カナダ政府は、新型コロナウイルス感染症(COVID-19)によって影響を受けた企業を救済するための新たなプログラムを発表した。同措置はグリーンリカバリーの一環として遂行される。

このプログラムでは、年間の売り上げが3億ドル(約232億円)を超える企業が、上限6000万ドル(約46億円)のつなぎ融資、8000万ドル(約62億円)までの保証を受けることができる。ただし、この融資を受けるためには気候変動対策に積極的に取り組むことなどの条件が課せられている。そのため、融資を受ける企業は、環境負荷を低減する方法やパリ協定で政府が掲げた目標にどのように貢献しうるかを記載したレポートを毎年提出することが求められている。

「この融資を受ける企業は、将来の気候変動情報開示やサステナビリティ目標を約束することが要求される」と、ビル・モルノー財務大臣は強調した。

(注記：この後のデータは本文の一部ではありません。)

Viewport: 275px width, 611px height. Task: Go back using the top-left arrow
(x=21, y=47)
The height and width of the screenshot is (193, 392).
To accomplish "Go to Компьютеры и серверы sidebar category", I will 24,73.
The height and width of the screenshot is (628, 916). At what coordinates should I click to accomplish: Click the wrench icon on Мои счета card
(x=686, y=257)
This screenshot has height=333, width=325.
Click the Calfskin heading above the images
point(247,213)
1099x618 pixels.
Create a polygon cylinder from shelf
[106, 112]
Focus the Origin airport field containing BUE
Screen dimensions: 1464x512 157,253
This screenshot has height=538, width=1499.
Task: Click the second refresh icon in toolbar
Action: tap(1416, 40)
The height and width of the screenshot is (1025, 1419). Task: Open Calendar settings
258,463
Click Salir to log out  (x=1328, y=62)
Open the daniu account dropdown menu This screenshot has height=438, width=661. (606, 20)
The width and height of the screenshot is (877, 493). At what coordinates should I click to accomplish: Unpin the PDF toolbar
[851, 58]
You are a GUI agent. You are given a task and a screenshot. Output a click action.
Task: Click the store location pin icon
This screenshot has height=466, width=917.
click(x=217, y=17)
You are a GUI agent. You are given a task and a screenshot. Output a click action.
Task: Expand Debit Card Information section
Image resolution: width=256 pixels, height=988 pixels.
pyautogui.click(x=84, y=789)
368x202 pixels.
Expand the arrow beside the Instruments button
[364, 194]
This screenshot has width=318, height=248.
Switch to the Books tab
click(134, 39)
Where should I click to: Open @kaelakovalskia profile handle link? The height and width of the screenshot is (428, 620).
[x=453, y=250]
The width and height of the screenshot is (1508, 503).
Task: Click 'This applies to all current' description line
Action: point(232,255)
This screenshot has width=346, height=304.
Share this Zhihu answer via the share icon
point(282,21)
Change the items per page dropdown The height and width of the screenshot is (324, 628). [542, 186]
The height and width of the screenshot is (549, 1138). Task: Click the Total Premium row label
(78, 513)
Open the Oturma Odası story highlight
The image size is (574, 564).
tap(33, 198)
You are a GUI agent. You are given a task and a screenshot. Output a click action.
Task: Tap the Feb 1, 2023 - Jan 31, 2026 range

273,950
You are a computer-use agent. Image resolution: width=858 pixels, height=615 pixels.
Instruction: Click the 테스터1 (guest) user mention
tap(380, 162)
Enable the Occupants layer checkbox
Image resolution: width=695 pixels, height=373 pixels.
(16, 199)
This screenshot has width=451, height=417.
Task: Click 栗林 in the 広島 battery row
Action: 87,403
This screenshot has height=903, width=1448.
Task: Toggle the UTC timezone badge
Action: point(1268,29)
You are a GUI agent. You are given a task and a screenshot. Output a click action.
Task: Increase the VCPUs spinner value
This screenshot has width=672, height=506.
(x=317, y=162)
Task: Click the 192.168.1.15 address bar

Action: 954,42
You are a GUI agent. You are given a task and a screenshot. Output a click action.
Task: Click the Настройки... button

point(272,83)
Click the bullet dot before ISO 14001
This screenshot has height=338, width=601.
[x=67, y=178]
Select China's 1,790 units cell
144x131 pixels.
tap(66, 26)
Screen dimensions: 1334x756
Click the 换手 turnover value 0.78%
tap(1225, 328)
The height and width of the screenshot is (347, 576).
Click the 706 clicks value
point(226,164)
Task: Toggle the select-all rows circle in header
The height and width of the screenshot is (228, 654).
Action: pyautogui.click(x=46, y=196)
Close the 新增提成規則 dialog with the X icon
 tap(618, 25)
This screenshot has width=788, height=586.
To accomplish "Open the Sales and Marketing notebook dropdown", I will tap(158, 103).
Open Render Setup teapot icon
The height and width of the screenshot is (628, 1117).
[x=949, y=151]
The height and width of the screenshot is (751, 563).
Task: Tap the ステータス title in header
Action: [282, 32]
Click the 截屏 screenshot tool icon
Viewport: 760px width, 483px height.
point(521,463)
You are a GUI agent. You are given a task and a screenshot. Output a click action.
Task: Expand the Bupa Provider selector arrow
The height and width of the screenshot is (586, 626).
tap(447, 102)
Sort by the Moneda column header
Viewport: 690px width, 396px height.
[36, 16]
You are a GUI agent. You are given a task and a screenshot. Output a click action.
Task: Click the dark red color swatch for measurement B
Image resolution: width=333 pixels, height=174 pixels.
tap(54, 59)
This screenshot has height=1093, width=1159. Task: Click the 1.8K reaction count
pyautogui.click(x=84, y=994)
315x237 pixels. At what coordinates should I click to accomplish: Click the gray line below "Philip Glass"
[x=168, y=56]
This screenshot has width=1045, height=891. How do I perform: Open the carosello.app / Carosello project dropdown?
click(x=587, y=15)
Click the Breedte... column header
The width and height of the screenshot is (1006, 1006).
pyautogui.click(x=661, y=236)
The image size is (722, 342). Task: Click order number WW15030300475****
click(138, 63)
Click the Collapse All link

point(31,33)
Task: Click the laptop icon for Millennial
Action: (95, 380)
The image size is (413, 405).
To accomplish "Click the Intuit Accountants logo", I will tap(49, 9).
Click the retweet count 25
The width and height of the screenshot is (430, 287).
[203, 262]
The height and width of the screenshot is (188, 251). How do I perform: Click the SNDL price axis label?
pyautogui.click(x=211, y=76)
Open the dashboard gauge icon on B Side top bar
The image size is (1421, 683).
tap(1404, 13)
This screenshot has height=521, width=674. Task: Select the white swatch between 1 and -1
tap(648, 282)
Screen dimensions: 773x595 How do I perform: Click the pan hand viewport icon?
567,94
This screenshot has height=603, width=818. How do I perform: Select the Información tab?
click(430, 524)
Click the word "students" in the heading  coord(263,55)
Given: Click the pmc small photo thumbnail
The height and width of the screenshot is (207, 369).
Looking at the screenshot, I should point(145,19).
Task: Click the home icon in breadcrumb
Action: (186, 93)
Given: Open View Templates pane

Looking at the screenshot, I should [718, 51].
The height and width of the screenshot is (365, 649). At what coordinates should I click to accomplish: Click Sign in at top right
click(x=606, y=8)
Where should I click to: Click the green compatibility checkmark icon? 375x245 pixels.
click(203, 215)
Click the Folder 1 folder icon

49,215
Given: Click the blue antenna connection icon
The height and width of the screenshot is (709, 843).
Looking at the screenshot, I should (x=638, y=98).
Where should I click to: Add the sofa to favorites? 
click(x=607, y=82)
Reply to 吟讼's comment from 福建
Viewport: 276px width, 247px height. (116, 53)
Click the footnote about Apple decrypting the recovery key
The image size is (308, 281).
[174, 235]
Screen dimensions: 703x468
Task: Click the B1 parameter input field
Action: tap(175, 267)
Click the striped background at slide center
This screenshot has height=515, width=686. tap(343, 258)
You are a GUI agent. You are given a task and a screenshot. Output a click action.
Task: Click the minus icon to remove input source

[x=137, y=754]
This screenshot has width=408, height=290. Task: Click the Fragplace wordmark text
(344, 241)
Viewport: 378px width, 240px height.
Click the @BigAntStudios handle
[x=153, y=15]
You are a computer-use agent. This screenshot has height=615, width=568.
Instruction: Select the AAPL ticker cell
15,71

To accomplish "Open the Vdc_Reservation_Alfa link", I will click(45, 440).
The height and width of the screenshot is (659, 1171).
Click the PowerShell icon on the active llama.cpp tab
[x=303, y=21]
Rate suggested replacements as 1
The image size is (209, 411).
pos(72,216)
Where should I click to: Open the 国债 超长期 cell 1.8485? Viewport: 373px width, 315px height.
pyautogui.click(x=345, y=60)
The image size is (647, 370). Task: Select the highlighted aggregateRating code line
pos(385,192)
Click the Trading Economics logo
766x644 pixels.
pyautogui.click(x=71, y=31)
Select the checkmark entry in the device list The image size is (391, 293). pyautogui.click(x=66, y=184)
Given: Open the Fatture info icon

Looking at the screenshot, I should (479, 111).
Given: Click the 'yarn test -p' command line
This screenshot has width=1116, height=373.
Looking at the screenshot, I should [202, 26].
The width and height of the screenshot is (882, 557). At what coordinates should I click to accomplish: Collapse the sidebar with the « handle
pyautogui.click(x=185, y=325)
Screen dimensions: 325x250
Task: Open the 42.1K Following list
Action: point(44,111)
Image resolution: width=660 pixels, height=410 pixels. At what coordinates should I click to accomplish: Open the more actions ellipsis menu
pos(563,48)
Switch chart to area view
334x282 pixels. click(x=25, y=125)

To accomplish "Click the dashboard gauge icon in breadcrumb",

カナダは、地域レベルでの差異はあるが、石炭に大きく依存し、化石燃料産業から脱却できていない。そのため、パリ協定のもとで掲げた目標達成にはほど遠い状況だ。そんな中、新型コロナまん延からの経済復興のための新たなプログラムによって、気候変動への取り組みを加速させたい考えだ。

新型コロナからの復興に向けて、徐々に経済活動再開への道筋を考え始めている中で、各国では気候変動や野生生物保護などを考慮した形での経済活動の再開を検討している。こうしたグリーンリカバリーの考え方は、気候変動への影響を緩和するだけでなく、持続可能な農業やエコツーリズム、再生可能エネルギーへの取り組みから持続可能な発展が期待できるほか、災害や感染症に強い社会をつくることにつながる。

それゆえ、コロナ禍で企業から助けを求められた政府が企業に対し、「支援を受ける代わりに社会に対して何ができるか」「CO2排出をどう減らすことができるか」などの質問を問いかけることで、国の形を大きく変えることにもつながる可能性を秘めている。